She flipped through more pages, explaining as she went. Some were of school events, cheerleader tryouts, a birthday card Mom sent her one year, a letter from her dad on the day of her high school graduation telling her how proud he was. Her diploma, a copy of her first paycheck from Donna’s Diner, an employee-of-the-month award, a receipt with a nice note from a regular customer. There was a spread with pictures she hadn’t known her dad had taken of her over the years. There was one a year since, from ages five to eighteen, swinging on the same tree swing. He gifted them to her for her twentieth birthday. “For the scrapbook,” he’d declared. In each one, she’d grown, but one thing was always the same—her smile.

“You were happy there,” Harrison said, pointing to the last picture of her, mid-laugh, hair flying behind her as she kicked her legs to go higher.

“Yeah. It was my little paradise. Dad made it a happy place.”

“Happy but lonely.”

Her voice would tremble if she said anything, so instead, she nodded and turned the page. This was the second to last spread of the book. It was green, her favorite color.

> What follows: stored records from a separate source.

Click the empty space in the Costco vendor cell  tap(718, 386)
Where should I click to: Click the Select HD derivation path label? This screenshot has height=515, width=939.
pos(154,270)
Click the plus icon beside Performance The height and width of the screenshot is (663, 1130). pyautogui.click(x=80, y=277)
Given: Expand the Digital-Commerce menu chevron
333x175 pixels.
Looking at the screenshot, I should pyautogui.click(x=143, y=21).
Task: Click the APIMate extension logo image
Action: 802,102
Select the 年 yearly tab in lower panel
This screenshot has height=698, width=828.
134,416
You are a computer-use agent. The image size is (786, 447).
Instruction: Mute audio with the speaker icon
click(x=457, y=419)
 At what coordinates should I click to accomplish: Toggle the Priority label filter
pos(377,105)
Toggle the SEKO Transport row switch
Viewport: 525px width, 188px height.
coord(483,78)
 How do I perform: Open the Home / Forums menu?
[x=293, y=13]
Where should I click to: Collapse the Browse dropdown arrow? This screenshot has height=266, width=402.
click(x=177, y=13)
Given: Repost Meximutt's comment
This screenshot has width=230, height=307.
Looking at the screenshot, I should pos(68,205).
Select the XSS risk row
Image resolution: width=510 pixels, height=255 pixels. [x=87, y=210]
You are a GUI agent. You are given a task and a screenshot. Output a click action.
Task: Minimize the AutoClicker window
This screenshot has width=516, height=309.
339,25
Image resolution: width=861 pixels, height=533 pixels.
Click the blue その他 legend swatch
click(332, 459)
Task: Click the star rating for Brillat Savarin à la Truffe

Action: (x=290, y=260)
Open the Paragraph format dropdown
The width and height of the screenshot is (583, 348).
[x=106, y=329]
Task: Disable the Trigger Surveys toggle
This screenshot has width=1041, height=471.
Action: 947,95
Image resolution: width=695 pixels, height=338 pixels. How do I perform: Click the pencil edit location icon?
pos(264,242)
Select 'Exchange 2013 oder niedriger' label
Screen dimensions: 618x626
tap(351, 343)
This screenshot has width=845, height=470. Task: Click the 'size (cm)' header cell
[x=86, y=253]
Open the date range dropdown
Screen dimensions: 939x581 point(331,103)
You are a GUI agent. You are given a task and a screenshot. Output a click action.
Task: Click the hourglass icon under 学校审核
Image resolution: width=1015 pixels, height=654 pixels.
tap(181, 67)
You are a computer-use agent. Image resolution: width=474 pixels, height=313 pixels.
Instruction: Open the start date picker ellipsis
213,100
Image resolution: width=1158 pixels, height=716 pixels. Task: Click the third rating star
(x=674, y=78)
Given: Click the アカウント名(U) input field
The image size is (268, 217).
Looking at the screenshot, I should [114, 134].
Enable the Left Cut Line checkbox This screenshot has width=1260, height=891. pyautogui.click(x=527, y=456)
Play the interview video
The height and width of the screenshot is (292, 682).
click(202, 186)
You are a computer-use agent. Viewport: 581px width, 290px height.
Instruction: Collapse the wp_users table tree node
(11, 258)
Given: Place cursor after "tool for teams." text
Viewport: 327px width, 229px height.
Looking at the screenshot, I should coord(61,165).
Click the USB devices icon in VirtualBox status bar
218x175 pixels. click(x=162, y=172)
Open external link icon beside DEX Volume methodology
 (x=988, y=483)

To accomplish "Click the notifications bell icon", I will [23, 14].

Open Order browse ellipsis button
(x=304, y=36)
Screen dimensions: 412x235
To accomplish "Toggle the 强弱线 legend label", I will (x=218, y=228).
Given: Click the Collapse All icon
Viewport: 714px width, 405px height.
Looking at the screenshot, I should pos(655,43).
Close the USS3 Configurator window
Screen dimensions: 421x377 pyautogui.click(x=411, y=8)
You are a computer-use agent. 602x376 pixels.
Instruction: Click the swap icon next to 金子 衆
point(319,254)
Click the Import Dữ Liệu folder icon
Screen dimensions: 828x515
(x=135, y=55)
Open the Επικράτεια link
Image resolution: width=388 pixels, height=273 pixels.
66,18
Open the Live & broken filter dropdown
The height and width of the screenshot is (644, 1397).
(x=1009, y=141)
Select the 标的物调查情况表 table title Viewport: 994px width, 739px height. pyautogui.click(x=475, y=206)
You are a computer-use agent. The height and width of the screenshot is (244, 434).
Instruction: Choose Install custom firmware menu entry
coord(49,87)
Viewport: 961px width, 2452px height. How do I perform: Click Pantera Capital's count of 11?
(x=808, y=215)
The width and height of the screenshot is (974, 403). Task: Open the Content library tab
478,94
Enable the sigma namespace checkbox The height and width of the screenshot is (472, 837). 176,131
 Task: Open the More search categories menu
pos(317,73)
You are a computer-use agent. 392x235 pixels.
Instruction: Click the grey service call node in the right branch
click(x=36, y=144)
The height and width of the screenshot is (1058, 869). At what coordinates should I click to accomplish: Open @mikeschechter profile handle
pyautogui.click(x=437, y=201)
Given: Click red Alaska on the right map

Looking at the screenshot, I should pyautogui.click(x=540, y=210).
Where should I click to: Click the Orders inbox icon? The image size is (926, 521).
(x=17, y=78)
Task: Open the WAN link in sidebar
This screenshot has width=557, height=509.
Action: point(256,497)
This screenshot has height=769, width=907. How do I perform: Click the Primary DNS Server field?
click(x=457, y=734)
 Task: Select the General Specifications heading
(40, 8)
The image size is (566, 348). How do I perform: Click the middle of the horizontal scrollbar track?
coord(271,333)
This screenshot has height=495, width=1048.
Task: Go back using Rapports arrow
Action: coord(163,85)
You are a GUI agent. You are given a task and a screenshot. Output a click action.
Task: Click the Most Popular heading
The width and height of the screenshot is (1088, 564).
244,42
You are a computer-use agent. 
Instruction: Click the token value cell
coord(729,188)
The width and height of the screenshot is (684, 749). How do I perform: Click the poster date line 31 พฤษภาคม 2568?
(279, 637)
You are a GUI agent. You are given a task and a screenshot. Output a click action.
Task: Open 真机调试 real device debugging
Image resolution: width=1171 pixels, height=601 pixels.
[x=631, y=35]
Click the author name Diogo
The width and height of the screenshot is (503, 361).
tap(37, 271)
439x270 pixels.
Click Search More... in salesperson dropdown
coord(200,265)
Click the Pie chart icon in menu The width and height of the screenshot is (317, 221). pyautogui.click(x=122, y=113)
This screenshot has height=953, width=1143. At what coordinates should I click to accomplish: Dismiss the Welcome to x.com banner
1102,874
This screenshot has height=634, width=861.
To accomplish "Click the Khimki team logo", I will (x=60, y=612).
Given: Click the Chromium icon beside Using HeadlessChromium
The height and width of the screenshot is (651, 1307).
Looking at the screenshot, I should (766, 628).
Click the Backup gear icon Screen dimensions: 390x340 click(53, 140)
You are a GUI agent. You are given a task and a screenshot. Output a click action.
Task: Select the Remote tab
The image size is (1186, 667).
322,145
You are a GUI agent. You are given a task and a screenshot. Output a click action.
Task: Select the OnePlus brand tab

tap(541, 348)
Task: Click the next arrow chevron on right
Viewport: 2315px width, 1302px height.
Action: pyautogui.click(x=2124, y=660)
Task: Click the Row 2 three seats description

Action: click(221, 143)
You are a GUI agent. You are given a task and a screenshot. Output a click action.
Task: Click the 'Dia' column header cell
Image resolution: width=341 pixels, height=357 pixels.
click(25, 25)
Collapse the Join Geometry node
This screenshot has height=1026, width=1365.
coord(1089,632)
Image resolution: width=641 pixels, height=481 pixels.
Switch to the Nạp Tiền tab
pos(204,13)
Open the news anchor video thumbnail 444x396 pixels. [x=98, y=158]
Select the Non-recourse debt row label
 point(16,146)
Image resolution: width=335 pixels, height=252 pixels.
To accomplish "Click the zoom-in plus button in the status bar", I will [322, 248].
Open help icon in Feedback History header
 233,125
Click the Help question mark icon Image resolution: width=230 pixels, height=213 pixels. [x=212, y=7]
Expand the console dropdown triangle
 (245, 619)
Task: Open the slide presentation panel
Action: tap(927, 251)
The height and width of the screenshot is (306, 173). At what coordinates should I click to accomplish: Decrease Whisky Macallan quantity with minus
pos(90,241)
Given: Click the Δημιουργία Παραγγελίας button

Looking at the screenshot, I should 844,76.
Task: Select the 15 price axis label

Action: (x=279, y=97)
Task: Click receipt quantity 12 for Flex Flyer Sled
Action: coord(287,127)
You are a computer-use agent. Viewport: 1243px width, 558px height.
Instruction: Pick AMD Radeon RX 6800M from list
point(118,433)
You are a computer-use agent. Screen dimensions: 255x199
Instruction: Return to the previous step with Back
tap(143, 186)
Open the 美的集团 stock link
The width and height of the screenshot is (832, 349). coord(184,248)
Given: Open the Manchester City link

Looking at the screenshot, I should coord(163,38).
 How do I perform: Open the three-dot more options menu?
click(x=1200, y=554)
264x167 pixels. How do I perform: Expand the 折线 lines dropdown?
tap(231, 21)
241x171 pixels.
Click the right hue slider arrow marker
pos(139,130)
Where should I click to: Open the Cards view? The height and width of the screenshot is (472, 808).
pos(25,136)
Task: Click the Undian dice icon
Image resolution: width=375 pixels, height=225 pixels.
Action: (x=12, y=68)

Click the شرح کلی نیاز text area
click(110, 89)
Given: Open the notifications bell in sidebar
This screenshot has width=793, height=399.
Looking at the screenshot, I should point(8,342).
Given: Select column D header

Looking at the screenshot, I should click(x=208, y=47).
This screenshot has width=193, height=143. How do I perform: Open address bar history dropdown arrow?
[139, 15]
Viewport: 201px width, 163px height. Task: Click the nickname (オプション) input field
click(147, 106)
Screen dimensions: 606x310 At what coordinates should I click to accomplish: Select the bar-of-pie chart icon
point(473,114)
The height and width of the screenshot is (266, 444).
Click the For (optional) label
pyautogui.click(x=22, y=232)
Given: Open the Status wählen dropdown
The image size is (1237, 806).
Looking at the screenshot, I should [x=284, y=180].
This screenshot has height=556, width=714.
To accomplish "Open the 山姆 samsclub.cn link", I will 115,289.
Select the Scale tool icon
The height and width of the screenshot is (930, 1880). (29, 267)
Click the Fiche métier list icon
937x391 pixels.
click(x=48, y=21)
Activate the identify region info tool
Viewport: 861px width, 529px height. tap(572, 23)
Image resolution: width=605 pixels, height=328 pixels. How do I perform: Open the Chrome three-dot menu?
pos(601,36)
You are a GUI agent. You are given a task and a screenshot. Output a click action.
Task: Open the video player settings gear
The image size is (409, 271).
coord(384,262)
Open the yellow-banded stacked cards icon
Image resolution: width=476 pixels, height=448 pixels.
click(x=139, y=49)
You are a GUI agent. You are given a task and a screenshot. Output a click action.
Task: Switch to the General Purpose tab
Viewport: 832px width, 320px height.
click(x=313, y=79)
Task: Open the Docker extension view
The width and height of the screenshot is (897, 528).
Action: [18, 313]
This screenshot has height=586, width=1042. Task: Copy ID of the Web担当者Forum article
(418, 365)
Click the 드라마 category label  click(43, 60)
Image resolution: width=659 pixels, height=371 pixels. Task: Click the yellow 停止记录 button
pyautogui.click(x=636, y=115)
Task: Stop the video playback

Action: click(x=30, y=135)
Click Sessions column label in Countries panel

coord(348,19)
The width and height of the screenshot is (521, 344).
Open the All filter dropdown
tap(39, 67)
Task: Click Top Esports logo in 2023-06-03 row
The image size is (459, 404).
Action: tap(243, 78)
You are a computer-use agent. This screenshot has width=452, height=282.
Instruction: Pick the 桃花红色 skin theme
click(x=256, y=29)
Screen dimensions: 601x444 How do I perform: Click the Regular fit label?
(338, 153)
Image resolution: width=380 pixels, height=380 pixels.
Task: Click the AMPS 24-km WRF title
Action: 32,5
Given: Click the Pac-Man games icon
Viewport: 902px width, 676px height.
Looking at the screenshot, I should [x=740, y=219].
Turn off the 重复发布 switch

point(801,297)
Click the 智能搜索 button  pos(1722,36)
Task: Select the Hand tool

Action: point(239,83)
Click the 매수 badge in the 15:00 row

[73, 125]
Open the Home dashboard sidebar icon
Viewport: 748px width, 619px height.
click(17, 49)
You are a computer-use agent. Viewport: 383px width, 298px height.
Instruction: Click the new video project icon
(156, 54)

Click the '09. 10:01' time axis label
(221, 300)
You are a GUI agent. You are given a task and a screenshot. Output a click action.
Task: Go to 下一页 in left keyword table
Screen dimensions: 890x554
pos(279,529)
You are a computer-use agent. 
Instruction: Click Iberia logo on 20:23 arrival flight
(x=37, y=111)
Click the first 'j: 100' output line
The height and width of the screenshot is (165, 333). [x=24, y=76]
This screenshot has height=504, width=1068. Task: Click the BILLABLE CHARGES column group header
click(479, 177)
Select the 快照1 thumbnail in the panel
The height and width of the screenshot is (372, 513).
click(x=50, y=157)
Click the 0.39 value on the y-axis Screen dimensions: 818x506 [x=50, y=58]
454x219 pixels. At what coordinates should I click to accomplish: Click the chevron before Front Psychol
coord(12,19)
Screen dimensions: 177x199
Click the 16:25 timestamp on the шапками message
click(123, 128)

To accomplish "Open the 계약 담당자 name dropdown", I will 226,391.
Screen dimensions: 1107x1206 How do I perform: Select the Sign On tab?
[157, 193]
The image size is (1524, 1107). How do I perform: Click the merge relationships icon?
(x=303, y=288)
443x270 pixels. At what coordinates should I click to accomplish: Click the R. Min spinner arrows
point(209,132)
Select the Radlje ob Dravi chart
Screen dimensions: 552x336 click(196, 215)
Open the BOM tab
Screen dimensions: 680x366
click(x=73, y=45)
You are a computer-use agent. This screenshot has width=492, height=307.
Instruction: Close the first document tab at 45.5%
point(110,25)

She fingered the picture of January, her ex-boyfriend’s three-year-old girl. “I was lonely until this page,” she said, her eyes burning.

Harrison hugged her closer. “Who is this?”

“I started dating someone I’d grown up with. A human. His name was Rhett, and he shared custody of his kid. This is January. I loved her. Love her still. She felt like mine for the year Rhett and I were together.”

Harrison fingered the piece of tape with a torn picture still attached. She’d ripped out of her book the photo of her and Rhett grinning for the camera the day he’d let her down. January still deserved to be in it, though.

“Why did you stop dating him?”

“It wasn’t my choice.” She flipped to the next page. Across the top was the date she’d Changed in the car and been outed as a tiger shifter. The rest of the spread was covered in layers of newspaper clippings, all about her, and all with that awful picture of her tranquilized and semiconscious on the pavement. “Less than a thousand people live there, so this was huge news. I was forced to register, and Rhett came over right after it happened and said he didn’t want January around someone like me. He said it was wrong for us to be together, and he didn’t want me anymore. He asked for his ring back.” She swallowed hard and closed the book on Harrison’s lap. “And that was that. The tiger took everything.” A long snarl vibrated in her chest, but she didn’t stifle it. Both she and her animal had been devastated in the aftermath.

Harrison set the book aside and wrapped her up in a hug, pulling her tight against his chest as he rocked them back and forth slowly. “The town would’ve gotten used to you eventually, Audrey. Humans aren’t bad. They’re just scared of what they don’t understand.”


You
don’t understand. It’s not the same out there in the world for people like us. If there is only one shifter, people don’t get used to them. It only works if there are big groups and humans willing to accept them or move away. I saved all year to move to Breckenridge, Colorado because the Breck Crew have paved the way for a really accepting community. I thought I could be safe and happy there. Like people wouldn’t stare at me, whisper, and shield their kids when I passed them on the street. I thought maybe if I was part of a pro-shifter community, I could feel normal. When you responded to my message on the matchmaking site, I thought it was a sign that my life was moving in a different direction. Maybe a better direction than I imagined.”

“So you spent your savings to come here and meet me.”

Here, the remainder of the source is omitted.